Given task — Set out the stretch of the data from the line containing "Click the Quick search input field" through the last line as a numbered list, leaving out any blank lines.

◆ ◆ ◆ ◆ ◆ ◆ ◆

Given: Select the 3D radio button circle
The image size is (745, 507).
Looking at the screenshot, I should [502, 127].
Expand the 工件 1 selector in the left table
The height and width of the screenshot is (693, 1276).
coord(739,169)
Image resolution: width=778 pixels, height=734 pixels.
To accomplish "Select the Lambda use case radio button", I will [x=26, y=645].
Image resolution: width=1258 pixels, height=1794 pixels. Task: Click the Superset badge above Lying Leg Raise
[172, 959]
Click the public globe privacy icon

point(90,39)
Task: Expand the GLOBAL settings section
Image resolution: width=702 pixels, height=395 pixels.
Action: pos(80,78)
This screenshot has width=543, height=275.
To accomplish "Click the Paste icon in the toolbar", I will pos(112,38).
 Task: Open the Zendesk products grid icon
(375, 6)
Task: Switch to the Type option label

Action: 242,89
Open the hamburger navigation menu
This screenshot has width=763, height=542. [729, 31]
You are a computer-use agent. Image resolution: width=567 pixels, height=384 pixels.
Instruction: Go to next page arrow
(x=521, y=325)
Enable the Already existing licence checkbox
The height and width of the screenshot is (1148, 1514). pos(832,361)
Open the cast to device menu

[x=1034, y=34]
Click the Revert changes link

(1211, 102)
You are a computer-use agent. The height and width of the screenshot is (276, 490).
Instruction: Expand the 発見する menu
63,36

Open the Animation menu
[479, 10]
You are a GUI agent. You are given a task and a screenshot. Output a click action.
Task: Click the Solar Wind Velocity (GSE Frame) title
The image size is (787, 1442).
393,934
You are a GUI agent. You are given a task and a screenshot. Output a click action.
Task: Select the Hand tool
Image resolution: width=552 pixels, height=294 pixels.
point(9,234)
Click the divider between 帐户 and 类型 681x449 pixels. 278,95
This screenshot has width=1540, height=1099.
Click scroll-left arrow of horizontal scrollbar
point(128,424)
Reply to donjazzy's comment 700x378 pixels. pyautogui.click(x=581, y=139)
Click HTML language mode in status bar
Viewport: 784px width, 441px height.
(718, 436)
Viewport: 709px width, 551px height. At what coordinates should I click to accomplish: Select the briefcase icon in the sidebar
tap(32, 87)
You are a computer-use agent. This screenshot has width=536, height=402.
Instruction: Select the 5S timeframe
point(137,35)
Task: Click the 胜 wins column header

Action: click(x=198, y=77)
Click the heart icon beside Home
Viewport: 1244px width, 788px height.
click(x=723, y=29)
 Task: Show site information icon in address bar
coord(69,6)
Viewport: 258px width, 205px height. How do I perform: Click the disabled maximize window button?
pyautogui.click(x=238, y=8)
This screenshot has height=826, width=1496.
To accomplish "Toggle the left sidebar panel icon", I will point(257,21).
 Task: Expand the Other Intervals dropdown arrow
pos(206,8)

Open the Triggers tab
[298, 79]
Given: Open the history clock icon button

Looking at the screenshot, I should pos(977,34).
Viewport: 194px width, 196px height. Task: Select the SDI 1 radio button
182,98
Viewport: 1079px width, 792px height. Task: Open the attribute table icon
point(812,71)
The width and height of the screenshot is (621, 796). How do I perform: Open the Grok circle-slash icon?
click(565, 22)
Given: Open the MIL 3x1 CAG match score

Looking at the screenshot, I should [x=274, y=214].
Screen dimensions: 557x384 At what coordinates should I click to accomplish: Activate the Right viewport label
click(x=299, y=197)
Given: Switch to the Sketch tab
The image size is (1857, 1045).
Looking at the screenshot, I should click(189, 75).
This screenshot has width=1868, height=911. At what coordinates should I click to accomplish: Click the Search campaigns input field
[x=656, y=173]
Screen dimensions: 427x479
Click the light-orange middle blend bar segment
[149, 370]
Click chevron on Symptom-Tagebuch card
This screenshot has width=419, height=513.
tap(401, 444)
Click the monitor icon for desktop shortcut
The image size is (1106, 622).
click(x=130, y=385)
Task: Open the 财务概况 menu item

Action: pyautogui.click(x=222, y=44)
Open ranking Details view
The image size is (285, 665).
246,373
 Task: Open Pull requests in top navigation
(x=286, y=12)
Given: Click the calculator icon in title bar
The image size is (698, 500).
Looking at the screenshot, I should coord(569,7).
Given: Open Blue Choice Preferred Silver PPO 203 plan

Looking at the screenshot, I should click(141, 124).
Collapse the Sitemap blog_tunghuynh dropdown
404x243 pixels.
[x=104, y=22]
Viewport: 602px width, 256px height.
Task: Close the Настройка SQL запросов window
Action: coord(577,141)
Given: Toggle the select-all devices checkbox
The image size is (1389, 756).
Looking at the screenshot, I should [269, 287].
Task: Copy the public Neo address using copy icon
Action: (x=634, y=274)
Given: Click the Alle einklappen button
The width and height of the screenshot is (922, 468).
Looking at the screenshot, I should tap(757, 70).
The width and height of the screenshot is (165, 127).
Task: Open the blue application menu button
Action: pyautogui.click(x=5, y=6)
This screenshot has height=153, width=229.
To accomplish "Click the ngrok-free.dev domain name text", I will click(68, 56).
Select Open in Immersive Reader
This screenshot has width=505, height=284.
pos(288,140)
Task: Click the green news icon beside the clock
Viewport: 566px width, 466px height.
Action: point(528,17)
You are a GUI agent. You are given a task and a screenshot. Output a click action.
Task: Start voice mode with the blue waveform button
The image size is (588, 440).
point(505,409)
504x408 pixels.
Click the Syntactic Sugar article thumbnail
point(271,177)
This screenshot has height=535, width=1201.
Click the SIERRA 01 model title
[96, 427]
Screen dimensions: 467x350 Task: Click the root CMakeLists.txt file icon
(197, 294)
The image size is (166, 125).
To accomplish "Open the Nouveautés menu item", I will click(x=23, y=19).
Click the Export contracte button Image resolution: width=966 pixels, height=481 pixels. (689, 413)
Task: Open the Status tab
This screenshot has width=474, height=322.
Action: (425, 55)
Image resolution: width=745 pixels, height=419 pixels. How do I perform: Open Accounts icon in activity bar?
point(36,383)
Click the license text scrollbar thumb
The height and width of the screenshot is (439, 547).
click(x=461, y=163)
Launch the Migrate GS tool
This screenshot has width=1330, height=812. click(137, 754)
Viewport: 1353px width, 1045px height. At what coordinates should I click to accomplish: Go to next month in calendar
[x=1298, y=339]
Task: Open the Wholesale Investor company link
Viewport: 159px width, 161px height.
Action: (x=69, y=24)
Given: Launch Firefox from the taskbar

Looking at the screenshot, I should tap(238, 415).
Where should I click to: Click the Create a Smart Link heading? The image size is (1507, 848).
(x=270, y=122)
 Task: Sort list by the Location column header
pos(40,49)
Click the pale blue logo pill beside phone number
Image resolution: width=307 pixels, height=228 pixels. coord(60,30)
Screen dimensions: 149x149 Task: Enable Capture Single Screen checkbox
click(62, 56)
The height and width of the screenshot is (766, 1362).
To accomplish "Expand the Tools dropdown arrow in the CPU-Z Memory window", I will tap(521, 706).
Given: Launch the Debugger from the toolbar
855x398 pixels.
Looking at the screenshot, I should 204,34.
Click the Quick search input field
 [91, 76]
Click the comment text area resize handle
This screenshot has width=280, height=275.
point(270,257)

◆ ◆ ◆ ◆ ◆ ◆ ◆

Written solution —
1. Click the Quick search input field
2.  [91, 76]
3. Click the comment text area resize handle
4. This screenshot has width=280, height=275.
5. point(270,257)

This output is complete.